## What the task asks
Can you revise the part of the material that opens with the line containing "Describe the element" and closes at the end of the material, swapping "particular" for "specific" and leaving everything else unchanged? Omit the pictures from your answer.

__________

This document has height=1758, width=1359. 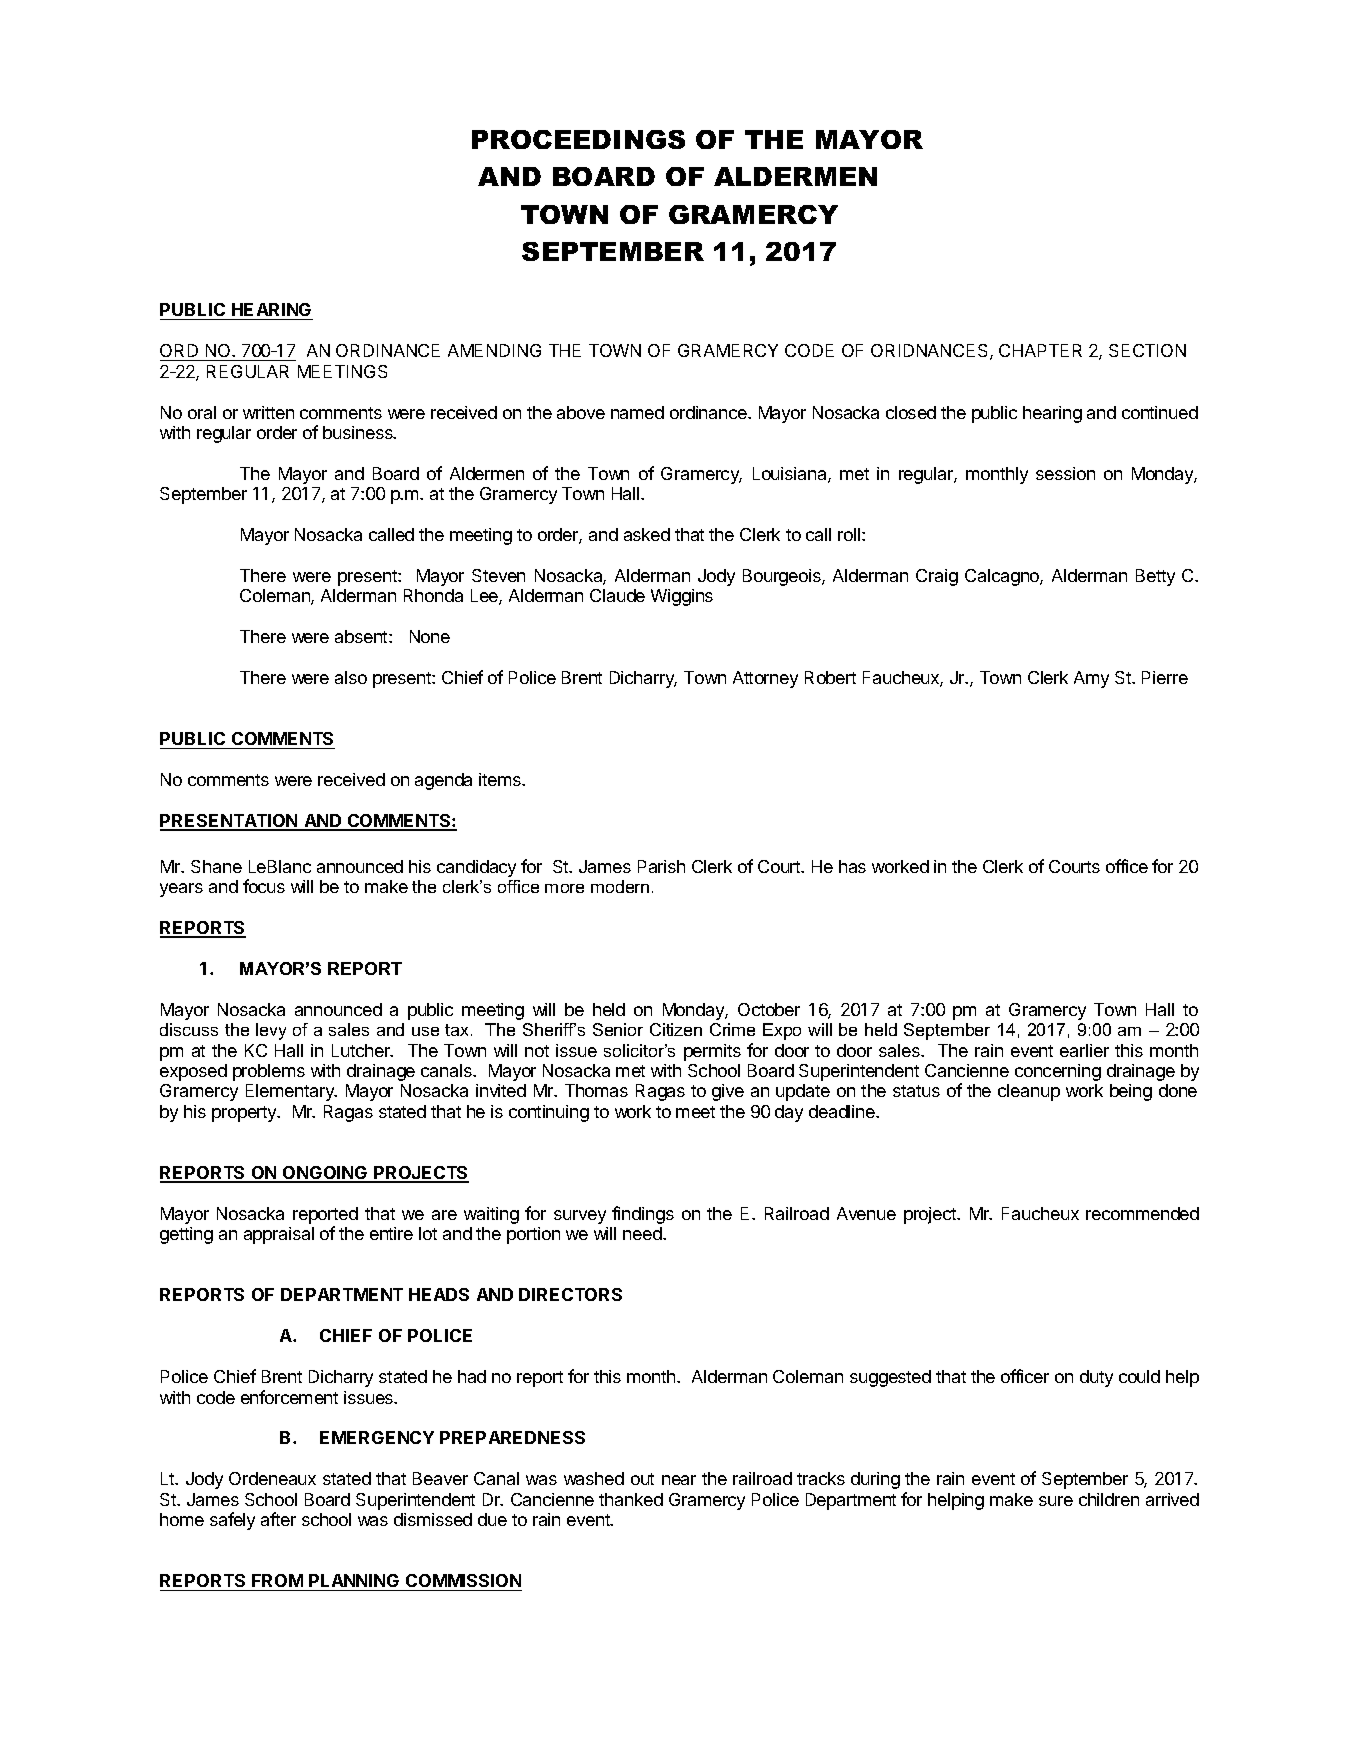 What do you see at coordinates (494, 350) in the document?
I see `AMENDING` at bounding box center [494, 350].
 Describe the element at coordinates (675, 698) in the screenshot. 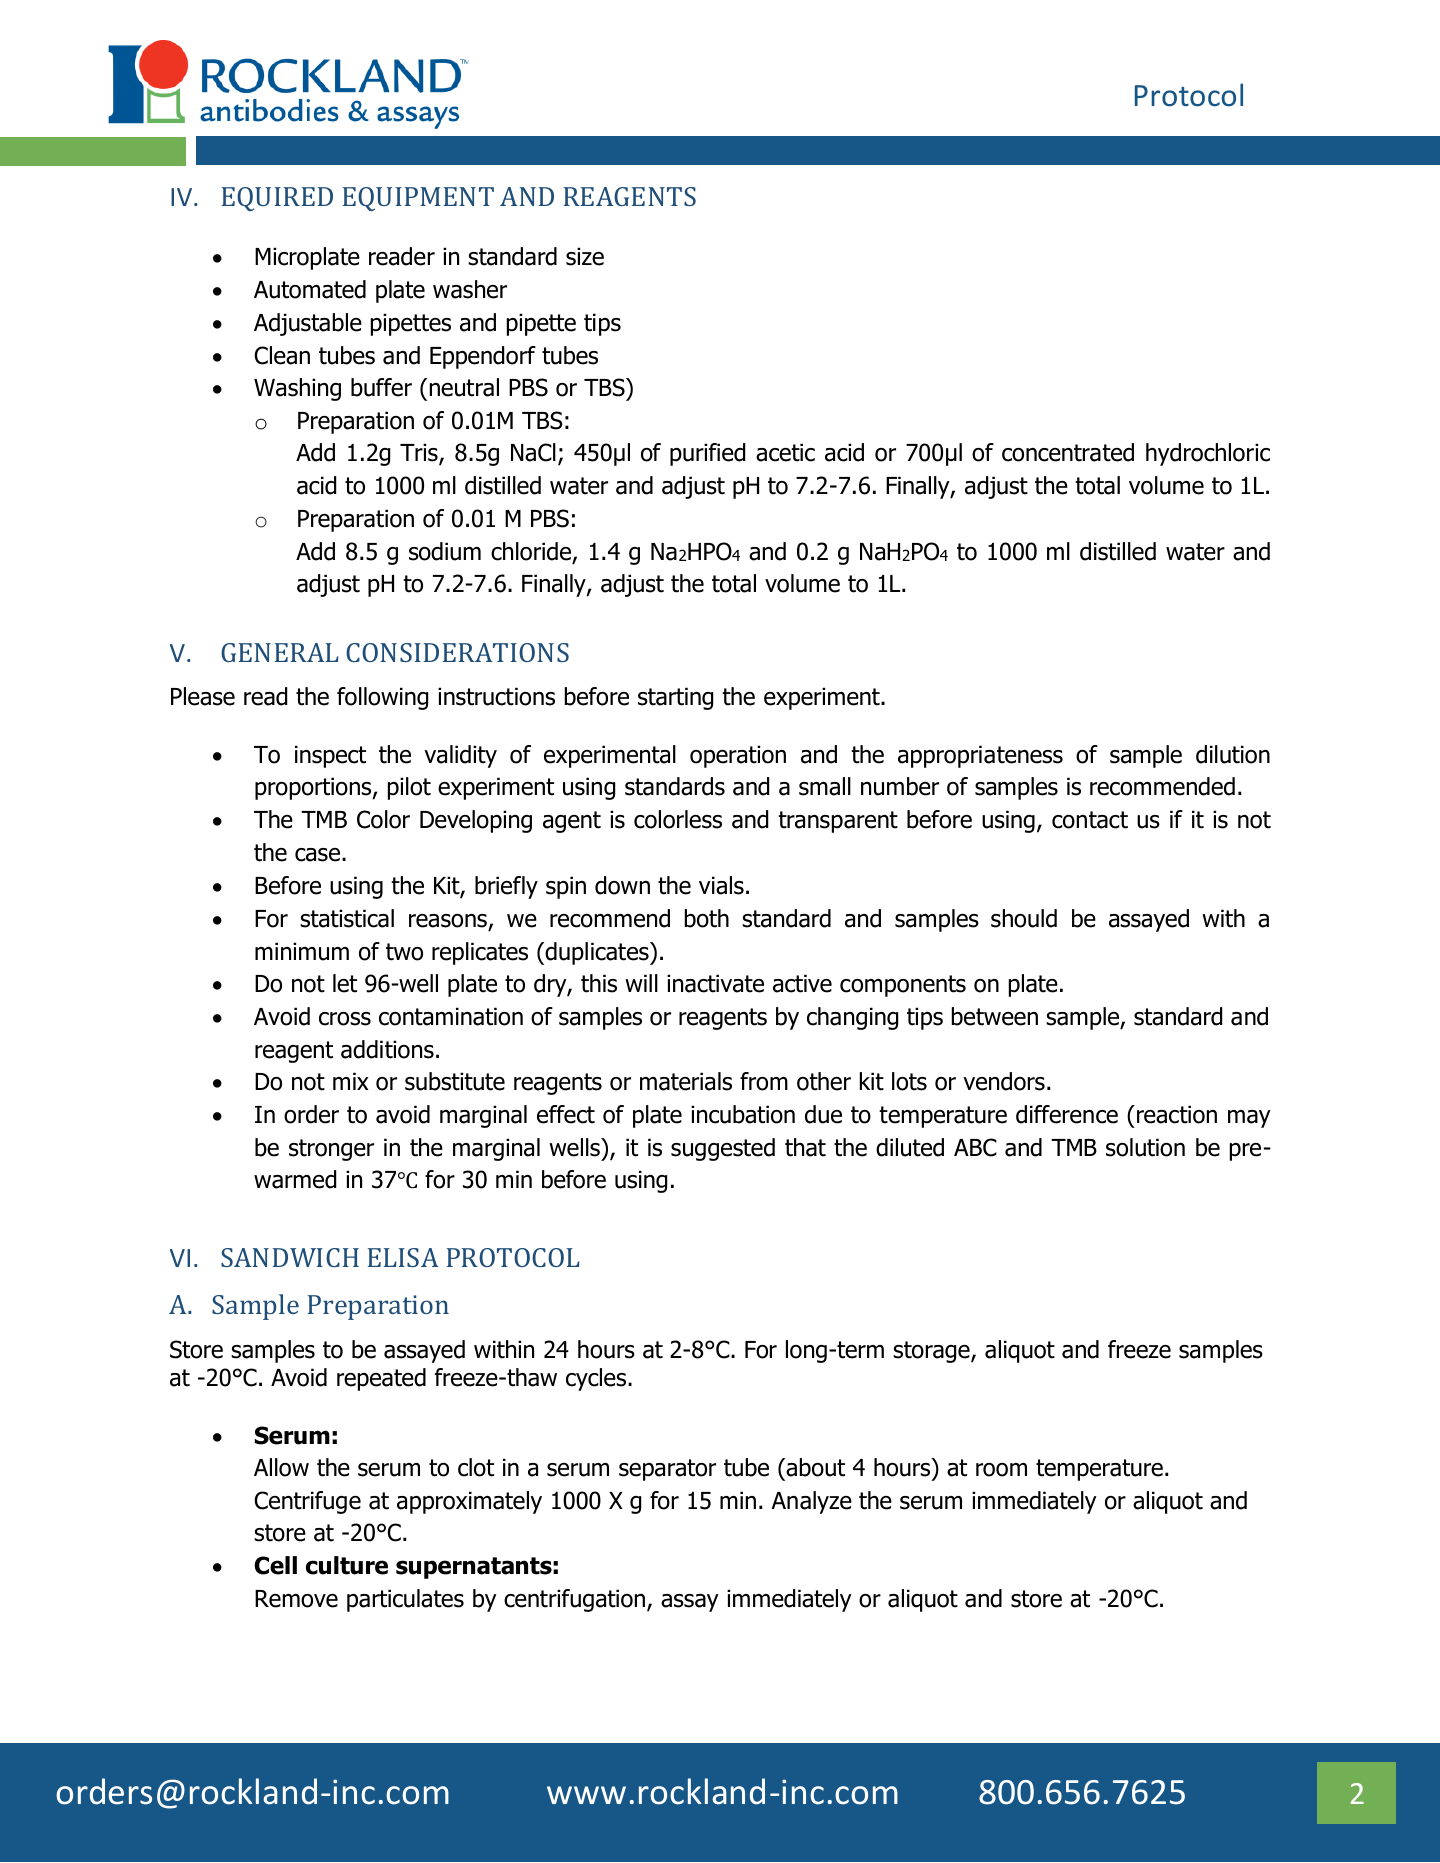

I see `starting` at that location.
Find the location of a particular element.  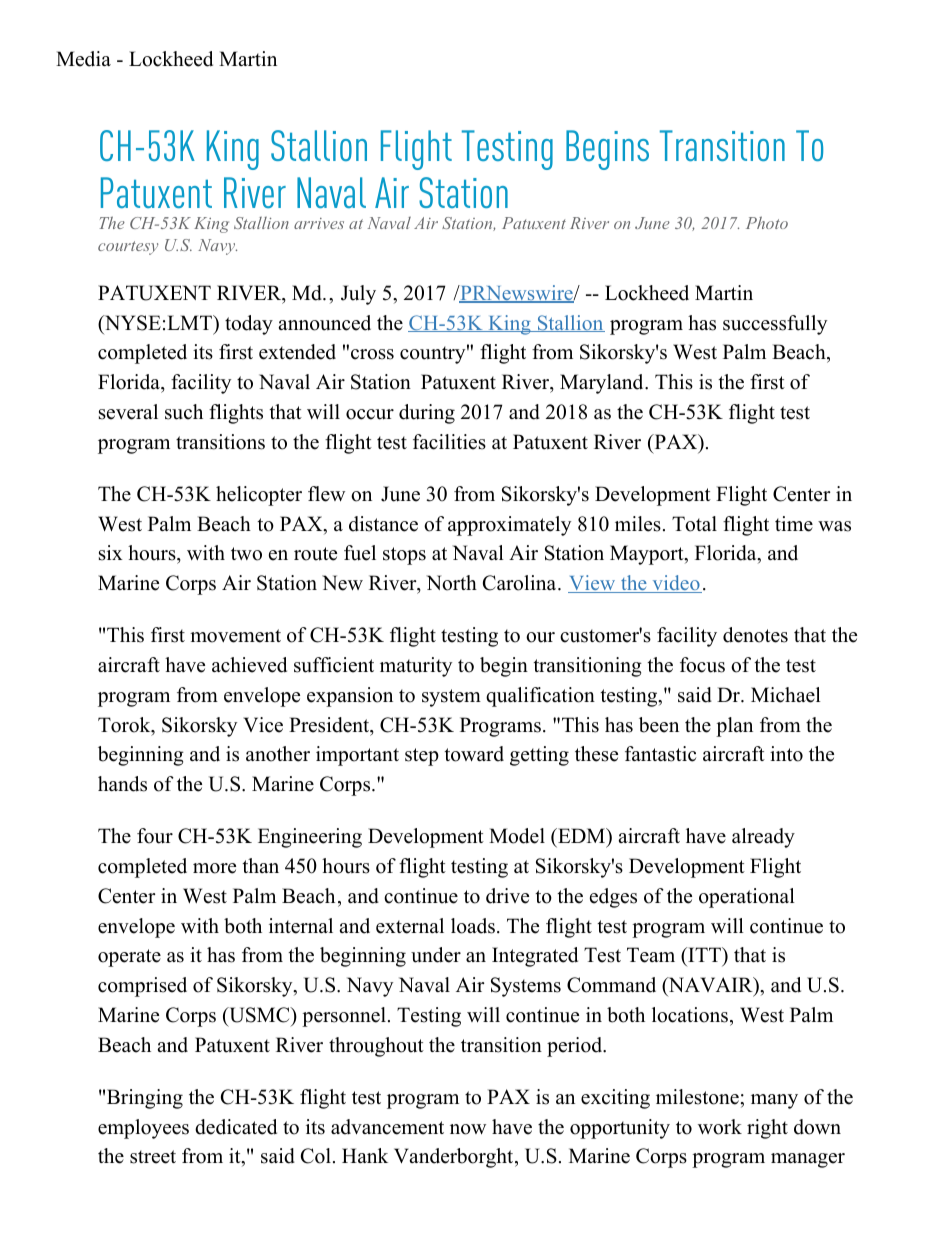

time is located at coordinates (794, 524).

__________

## Output for this task
 Describe the element at coordinates (675, 698) in the screenshot. 

I see `starting` at that location.
Find the location of a specific element.  

time is located at coordinates (794, 524).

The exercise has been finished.